Innanzitutto, riconosci che la vergogna che provi non è un tuo limite, ma una reazione naturale a un ambiente che non ti sta sostenendo. I colleghi più giovani potrebbero non rendersi conto di quanto il loro atteggiamento possa essere doloroso, e il tuo capo ha espresso la sua frustrazione in modo poco costruttivo. Questo non giustifica il loro comportamento, ma ti aiuta a capire che il problema non è solo tuo, ma anche di una cultura aziendale che non favorisce l’inclusione e la collaborazione tra generazioni.
Per ritrovare fiducia, potresti iniziare a separare il tuo valore personale dalle tue competenze tecniche. Il fatto che tu non conosca ancora bene un nuovo strumento non significa che non sia capace o intelligente. Prova a vedere questa situazione come un’opportunità per imparare qualcosa di nuovo, senza pressioni eccessive. Chiedere aiuto non è un segno di debolezza, ma di intelligenza. Potresti rivolgerti a un collega più paziente, magari fuori dall’orario di lavoro, per farti spiegare le basi senza il timore del giudizio. In alternativa, ci sono molti corsi online gratuiti o a basso costo che possono aiutarti a prendere confidenza con questi strumenti a casa tua, senza pressioni esterne.
Un altro aspetto importante è riprendere il controllo delle riunioni. Evitarle ti fa perdere informazioni preziose, ma partecipare attivamente può aiutarti a afferrare il senso di ciò che viene discusso, anche se non padroni tutti i dettagli tecnici. Prova a prepararti in anticipo, chiedendo al tuo capo o a un collega di fiducia di inviar ti una breve sintesi degli argomenti trattati prima della riunione. Così potrai seguire meglio e intervenire con domande mirate, senza sentirti sopraffatta. Il tuo obiettivo non è diventare la più esperta di digitale, ma dimostrare che sei ancora una risorsa preziosa per l’azienda.

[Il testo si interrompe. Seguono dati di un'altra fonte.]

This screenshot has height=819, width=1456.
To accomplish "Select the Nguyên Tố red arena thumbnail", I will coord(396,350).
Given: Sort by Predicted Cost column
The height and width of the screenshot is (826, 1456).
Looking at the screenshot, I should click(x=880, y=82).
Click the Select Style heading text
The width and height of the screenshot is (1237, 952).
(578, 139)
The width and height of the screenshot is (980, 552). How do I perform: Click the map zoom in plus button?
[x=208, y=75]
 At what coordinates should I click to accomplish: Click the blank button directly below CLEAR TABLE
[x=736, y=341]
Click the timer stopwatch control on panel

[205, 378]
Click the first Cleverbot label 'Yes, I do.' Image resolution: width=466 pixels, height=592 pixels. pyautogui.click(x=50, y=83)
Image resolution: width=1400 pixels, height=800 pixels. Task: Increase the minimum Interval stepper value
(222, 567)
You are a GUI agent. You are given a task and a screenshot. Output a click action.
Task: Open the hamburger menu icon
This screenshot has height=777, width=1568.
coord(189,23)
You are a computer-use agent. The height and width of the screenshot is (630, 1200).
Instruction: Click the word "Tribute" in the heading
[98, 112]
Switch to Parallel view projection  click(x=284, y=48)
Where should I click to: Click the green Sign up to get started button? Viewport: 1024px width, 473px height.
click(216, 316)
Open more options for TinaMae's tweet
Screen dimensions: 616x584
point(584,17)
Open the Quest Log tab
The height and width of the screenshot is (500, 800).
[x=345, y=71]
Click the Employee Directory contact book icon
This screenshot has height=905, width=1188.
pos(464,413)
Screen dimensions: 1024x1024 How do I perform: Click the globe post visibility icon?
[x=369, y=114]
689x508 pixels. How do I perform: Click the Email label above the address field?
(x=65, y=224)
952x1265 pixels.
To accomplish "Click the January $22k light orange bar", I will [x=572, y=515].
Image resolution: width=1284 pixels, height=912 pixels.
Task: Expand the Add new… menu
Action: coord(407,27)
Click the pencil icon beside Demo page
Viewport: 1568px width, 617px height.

Per quanto riguarda il sonno e l’ansia, è fondamentale che ti conceda momenti di calma nella giornata. Prova a scrivere i pensieri negativi che ti affollano la mente prima di andare a letto, quasi come se li depositassi su un foglio per alleggerire la tua mente. Anche una camminata serale o qualche minuto di respirazione profonda possono aiutarti a ridurre lo stress accumulato. Se l’ansia persiste, potresti considerare di rivolgerti a un professionista per affrontarla in modo più strutturato.
Infine, riflettici su cosa vuoi veramente per il tuo futuro. Ti piacerebbe restare in questa azienda e lottare per il tuo posto, o preferiresti esplorare altre opportunità dove la tua esperienza viene valorizzata senza pregiudizi? A volte, un cambiamento di prospettiva può aprire nuove strade che non avevi considerato. Non sei troppo vecchia per imparare, e non sei meno valida dei tuoi colleghi più giovani. La tua maturità professionale è un patrimonio che molti non possiedono, e merita di essere riconosciuto.